Having a proper meal is an important part of the day and having a protein-rich meal is necessary for every day. When eating animal meat, you will be exposed to high-quality protein along with vitamins like A, B, D along with sodium and potassium. Though each type of meat holds its unique set of advantages, people still get confused in choosing between white and red meat.
White v/s Dark Meat
The main difference between white and dark meat is that the white meat is found in the wings and breasts areas of the chicken or turkey and contains up to 10% of red fibers whereas, the dark meat is found in the leg area of chicken and turkey and has 50% of red fibers.
White meat in culinary terms refers to the meat that is colorless or pale before cooking and even after cooking. The most common example of white meat will be the meat of poultry. In the traditional study of food and culture, rabbits and other mammals such as lamb or veal who feed upon milk are also included in the list of white meat animals.
Dark meat also known as red meat is obtained from gamey mammals such as horses, venison, boar, etc. This kind of meat has a huge amount of iron and creatine and is a good source of lipoic acid. It also has little quantity of vitamin D but the offal contains a large amount than the other parts.
Comparison Table Between White and Dark Meat
|Parameters of Comparison||White Meat||Dark Meat|
|Obtained from||The wings and breasts of chicken and turkey.||The legs of chicken and turkey.|
|Red fiber content||Contains 10% of red fibers.||Contains 50% of red fibers.|
|State after cooking||Becomes dry.||Remains juicy and tender.|
|Colour after cooking||Remains the same colourless and pale.||Becomes darker and denser.|
|Protein||High in protein.||Low in protein.|
What is White Meat?
White meat is the meat that is either colorless or faded in color before cooking and doesn’t change its color even after being cooked. The most common kind of white meat will be that of poultry animals like chicken breast and wings. White meat is also obtained from animals that feed upon milk such as lamb or veal and pork to be precise. For keeping bone health intact, one needs a good quantity of calcium and protein.
Chicken and turkey are the animals that are rich in protein, due to their intake, bone problems like arthritis and osteoporosis can be prevented from happening. The white meat from chicken also helps to strengthen the bones and teeth as it is rich in phosphorus and is beneficial for the kidney, liver, and nervous system. For maintaining a healthy lifestyle, you are needed to take good care of your heart. And when you start to take proper care of your heart, every cardiovascular disease will stay miles away from you.
Cardiovascular disease is mostly caused when there is an increase in the levels of amino acid homocysteine and can be prevented by eating chicken breasts as controls the homocysteine level in the body. White meat from the chicken livers contains Riboflavin or Vitamin B 2 which helps in preventing shin problems, rejuvenating damaged skin, and treating sore tongue. Vitamin B6 retain the enzymes and support blood vessels by managing high energy level in the body.
What is Dark Meat?
Red meat or dark meat is obtained from the adult mammals such as beef, horse, and venison. They turn dark in color when cooked but when raw, they are red. This type of meat contains more amount of Myoglobin as compared to any other meat and myoglobin helps in the transportation of oxygen throughout the muscles in the capillaries. Most people misunderstand the beneficial properties of dark meat for cholesterol, saturated fat, and high protein.

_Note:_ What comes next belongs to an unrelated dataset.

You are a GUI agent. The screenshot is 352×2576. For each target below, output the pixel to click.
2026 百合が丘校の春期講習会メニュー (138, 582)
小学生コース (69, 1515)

Apart from being high in protein, red or dark meat is also known for having a good amount of multiple B vitamins. Eating food that is naturally enriched with the goodness of B vitamins is essential to having a healthy body. Dark meat comprises B-12, which promotes a strong and healthy nervous system, and B-6 which supports the immune system and makes it strong. It also contains niacin, which helps in better digestion, and riboflavin, which rejuvenates skin and improves eyesight.
Dark meat also provides a good amount of iron that is necessary for a human body and is quickly seized than other plant-based iron foods. Including dark meat in your diet one to two times, a week also helps the red blood cells to carry enough oxygen throughout the body. Another rare and important mineral is zinc that dark meat provides. Zinc helps in building muscle mass and improves mental health.
Main Differences Between White and Dark Meat
- White meat is found in the wings and breasts areas of chicken and turkey while dark meat is found in the legs of the same.
- White meat consists of 10% of red fibers while dark meat has 50% of red fibers.
- White meat when cooked becomes drier while the dark meat remains tender and juicy.
- White meat is low in fat while dark meat has a high amount of fat.
- White meat is high in protein while dark meat has a lower amount of protein.
- When cooked, the white meat does not change its color whereas the red or dark meat becomes darker in color.
In conclusion, white meat might best suit the person who follows a healthy – heart and low-fat diet. Including both white and dark meat into your diet ensures that all the flavors and nutrients that are present in these meats are fully delivered to you. As their name suggests, the white meat is pale and colorless before and after cooking while the red or dark meat changes the color and becomes denser after being cooked.
A simple yet easy way to understand the difference between white and dark meat is to remember that white meat has a light and mild flavors while dark meat has a more chicken-y taste.